“Finally, all of you, be like-minded, be sympathetic, love one another, be compassionate and humble.” I Peter 3:8
Last night I had a great time with my home fellowship group. It is no secret that I love talking about the topic of God. I truly enjoy listening to all of their input and ideas. I have never felt more relaxed than being around fellow Christians but is it supposed to be that way?
In our discussion, we talked about being in our “Christian” bubbles. Once a person gets saved they get comfortable; not always but most of the time that is where they stay. I am really guilty of that. I used to have a lot of non-Christian friends but those same friends were the ones who gave me the excuse to do non-Christian things. I used to smoke, drink, curse, belittle people, carry around hatred and bitterness, and some things that I really do not care to mention but lets just say I broke every commandment.
When I recommitted my life to Christ I took it seriously. Sure I have made mistakes along the way but have also made, nearly, a one-hundred eighty degree change. Unfortunately, that meant disconnecting myself from all of my non-Christian friends. I placed myself in the bubble. But does God really want that? I don’t believe so.
The verse does not say be sympathetic, love or be compassionate and humble to only Christians. I completely understand that it is easier but since when did He tell us life and doing His work would be easy?

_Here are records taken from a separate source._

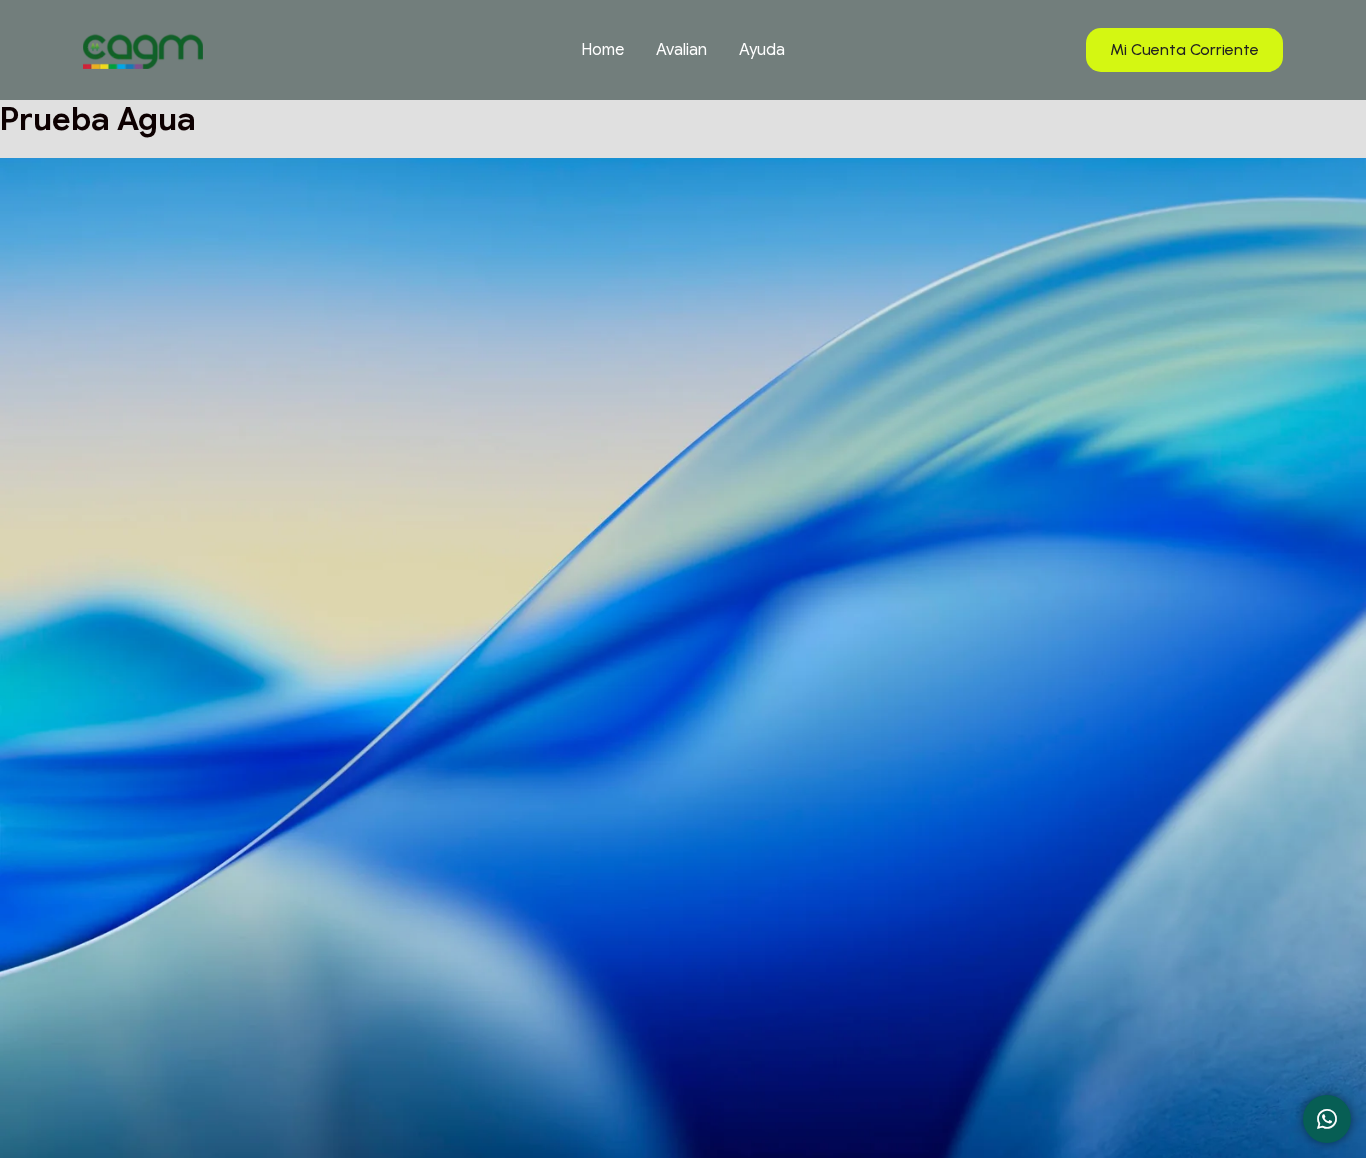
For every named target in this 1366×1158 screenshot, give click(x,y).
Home (602, 50)
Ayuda (762, 50)
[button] (1184, 50)
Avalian (681, 50)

The Great Commission tells us to learn about Christ and then go tell others but all to often we skip over the second part. We get really used to going to church on Sundays, having Bible study groups with our friends and praying for each other but forget or ignore the fact that Christ came to heal the sick (save the lost). As “little Christs” we are to do the same so how did He do it? He humbled Himself, putting others first.
You don’t need to agree with how a person is acting in order to show them compassion, love, and sympathy, just humble yourselves.
I am grateful for the work He is doing in me to create a more humble version of myself.